Just measured my spare, solenoid split from valve the pin seems to be sprung with 1.4mm sticking out. I can force it in against the spring 2mm lower than face, it springs back to 1.4mm sticking out, grabbed with pliers I can pull the pin out to 6mm from the face no spring return(spring on valve will return it).
The valve stem end sits 1.3mm below the depth where the solenoid sits.
Hope this helps.
 
thanks for the info and taking the time to reply. My solenoid pin sits about 2mm proud. I can push it in, against the force of a spring (light force) but when it gets to about 0.5/1mm proud it stops and wont go in any further. If I pull it manually it comes out about 6/8mm. When I connect the solenoid to the wiring loom and start the engine, nothing happens to the pin. If I rev the engine to the redline still nothing happens. Sounds like the solenoid is shot but I might have a go at drilling it from the back. Nothing to lose I guess?
 
The restrictor plate for the multijet looks as though it blocks the flow completely from the drawing? Won't this make the EML come on? Presumably I will still have to fit a new valve/solenoid to make the EML go out? P.S. Where exactly is this MAF sensor I keep hearing about and how do you clean it? I haven't found full details on here yet. Thanks in advance :)
 
The maf is in the air pipe from air filter box to turbo inlet, worth cleaning when changing air filter. To remove the maf I unscrew the hose clip on the maf housing, then remove the 2 bolts holding the maf to the airbox( one visible one not but opposite corner underneath) I think you need a 10mm socket and an extension piece to make it easier.
I spray through maf with elec contact cleaner, some remove the maf element from housing but I don't think ours split.
Do the map sensor also while your at it, in the inlet manifold 1 bolt holding it in, you may have to pull breather pipe from oil sepperator to get to bolt its close. I use carb cleaner on this.

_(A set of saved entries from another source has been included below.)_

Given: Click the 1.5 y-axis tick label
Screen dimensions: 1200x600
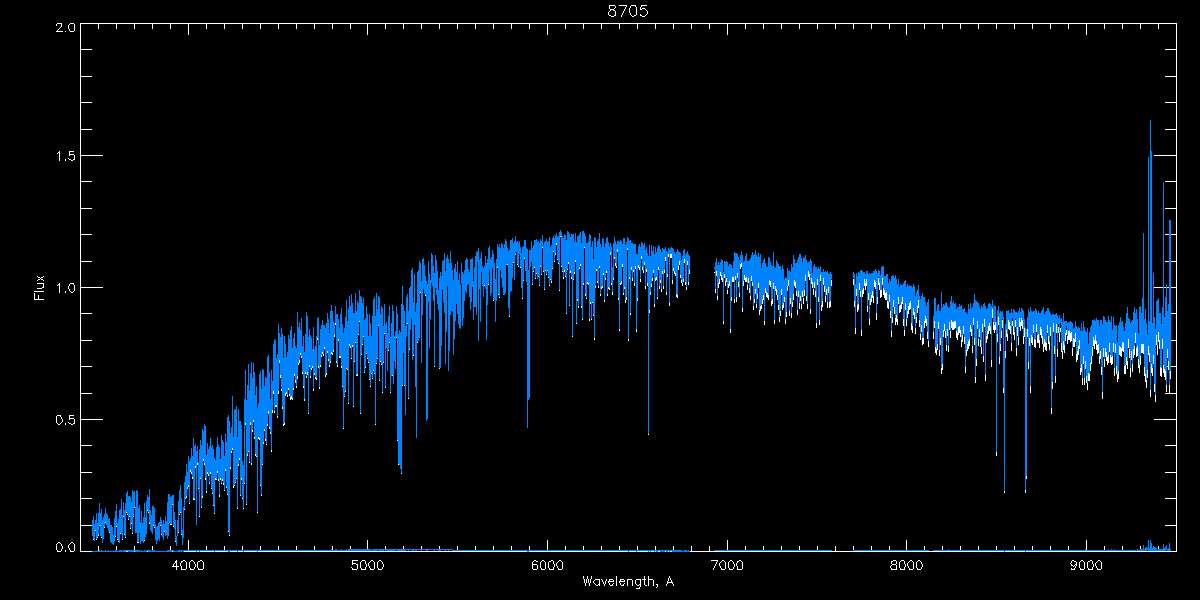Looking at the screenshot, I should [65, 157].
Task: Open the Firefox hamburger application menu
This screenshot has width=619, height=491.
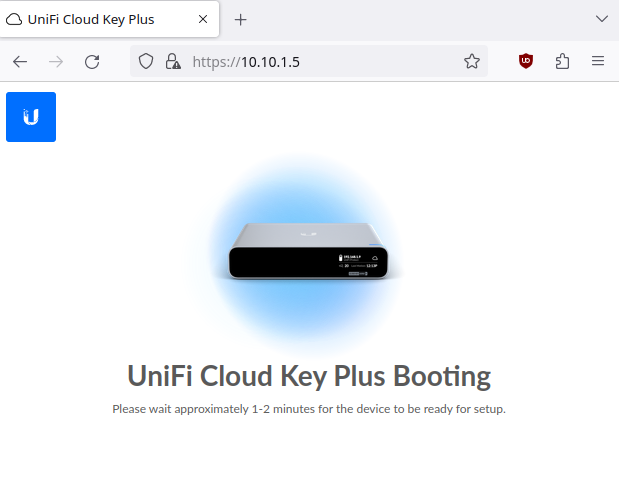Action: [598, 61]
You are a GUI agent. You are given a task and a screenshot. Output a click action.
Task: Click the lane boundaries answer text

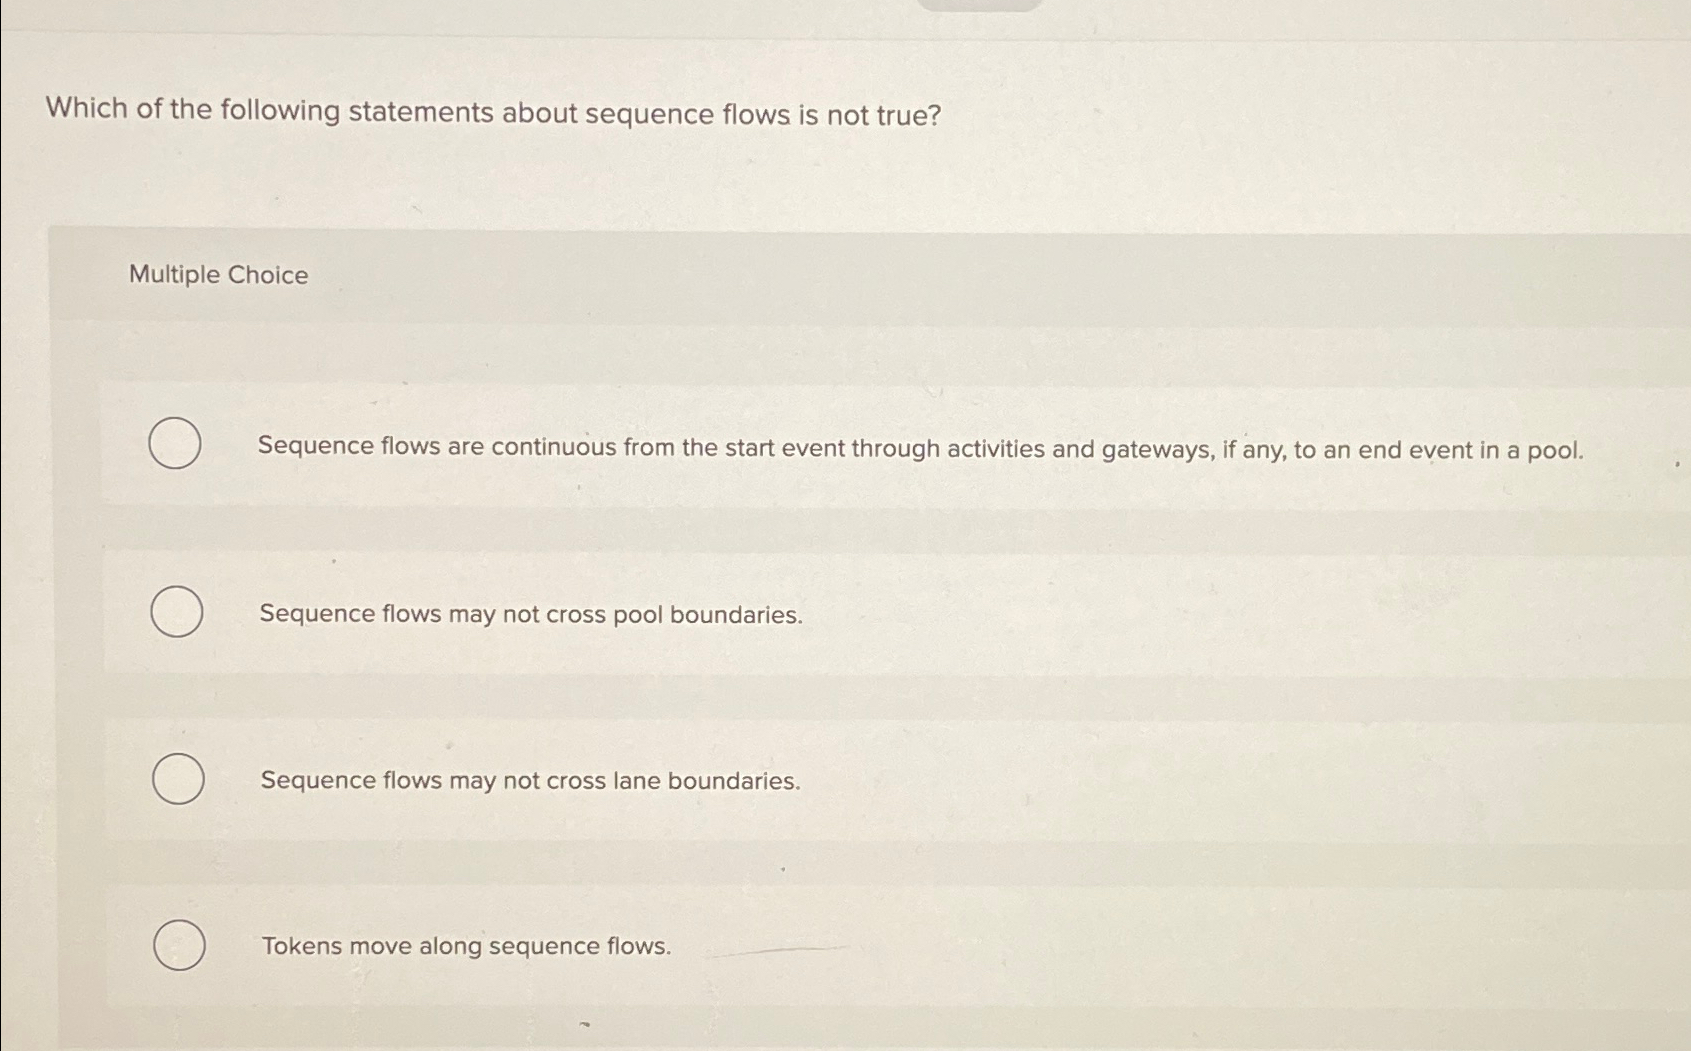[x=528, y=780]
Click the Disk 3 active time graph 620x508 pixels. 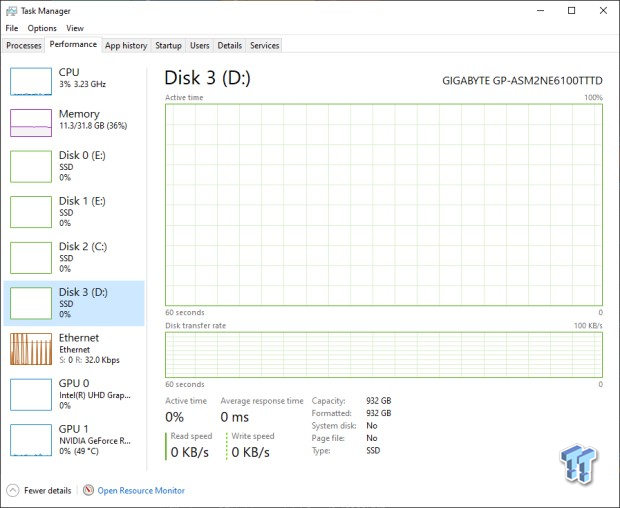pos(383,204)
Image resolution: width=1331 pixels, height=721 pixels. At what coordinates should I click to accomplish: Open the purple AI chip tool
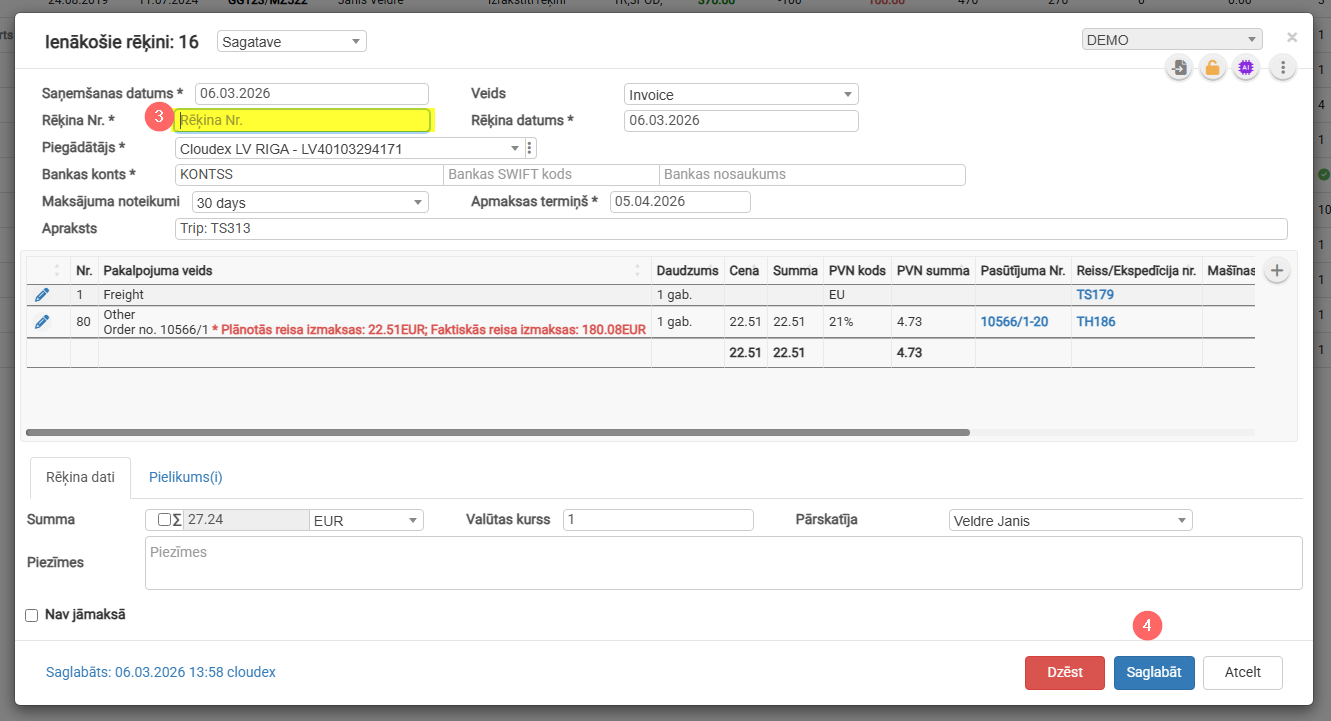pos(1246,68)
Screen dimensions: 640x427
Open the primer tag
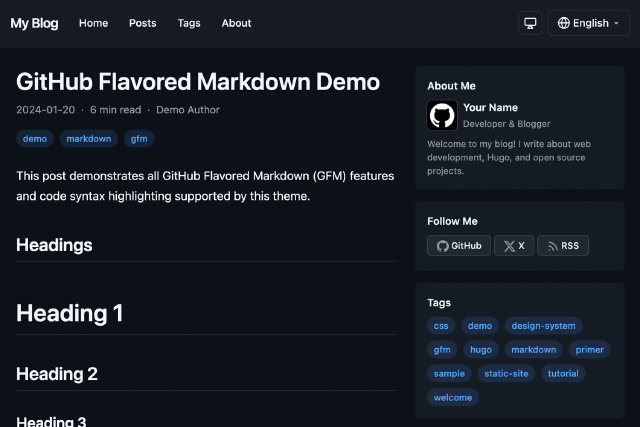tap(589, 350)
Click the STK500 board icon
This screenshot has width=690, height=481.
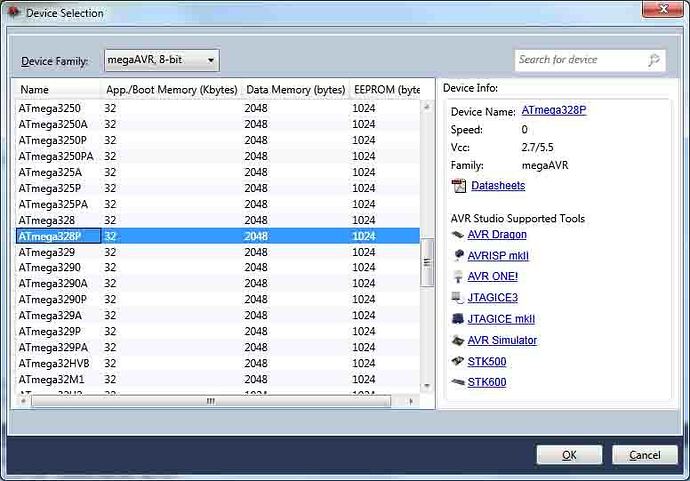[457, 361]
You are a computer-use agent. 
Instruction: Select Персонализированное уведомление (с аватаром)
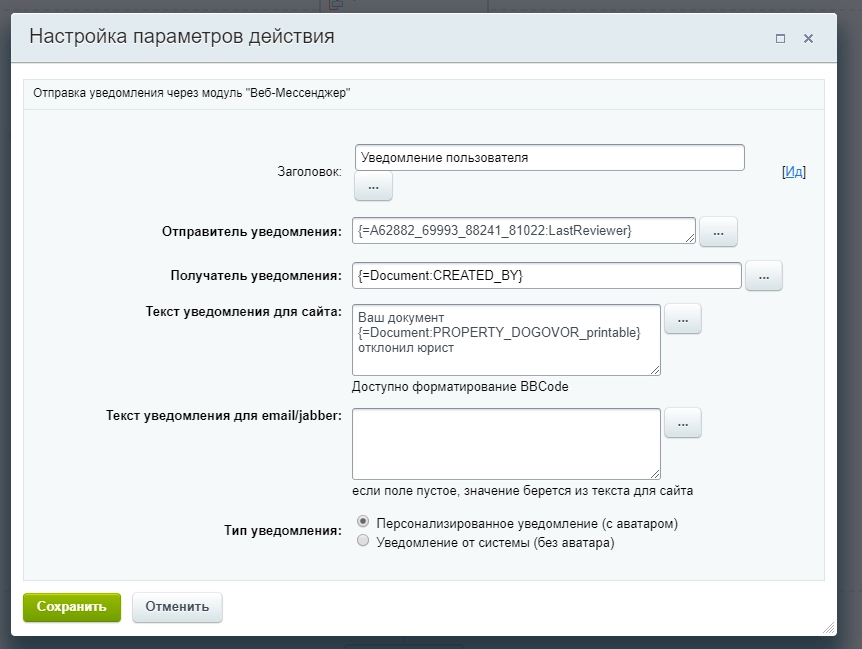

On the 2 sensors you have to pull out the yellow clip out first before the plugs can be split , practice on an easy to get to plug first as the maf plug is not easy.
 
OK, I sprayed WD40 down the plunger hole on the solenoid and tapped the pin with a hammer a few times and I can now get the pin to push slightly inside the housing. It's not jammed anymore. However, when I connect the solenoid up and turn on the ignition nothing happens. When I start the engine the pin still doesn't move and the EML is still on. I tried connecting the solenoid to a 12v supply (car battery) and it doesn't move. It measures around 6 - 7 ohms resistance across the supply contacts on the solenoid which seems a but low to me? Does anyone know if it should be moving and what the resistance should be? Also, should the EML go out on its own when the valve is working or will I have to have the computer reset?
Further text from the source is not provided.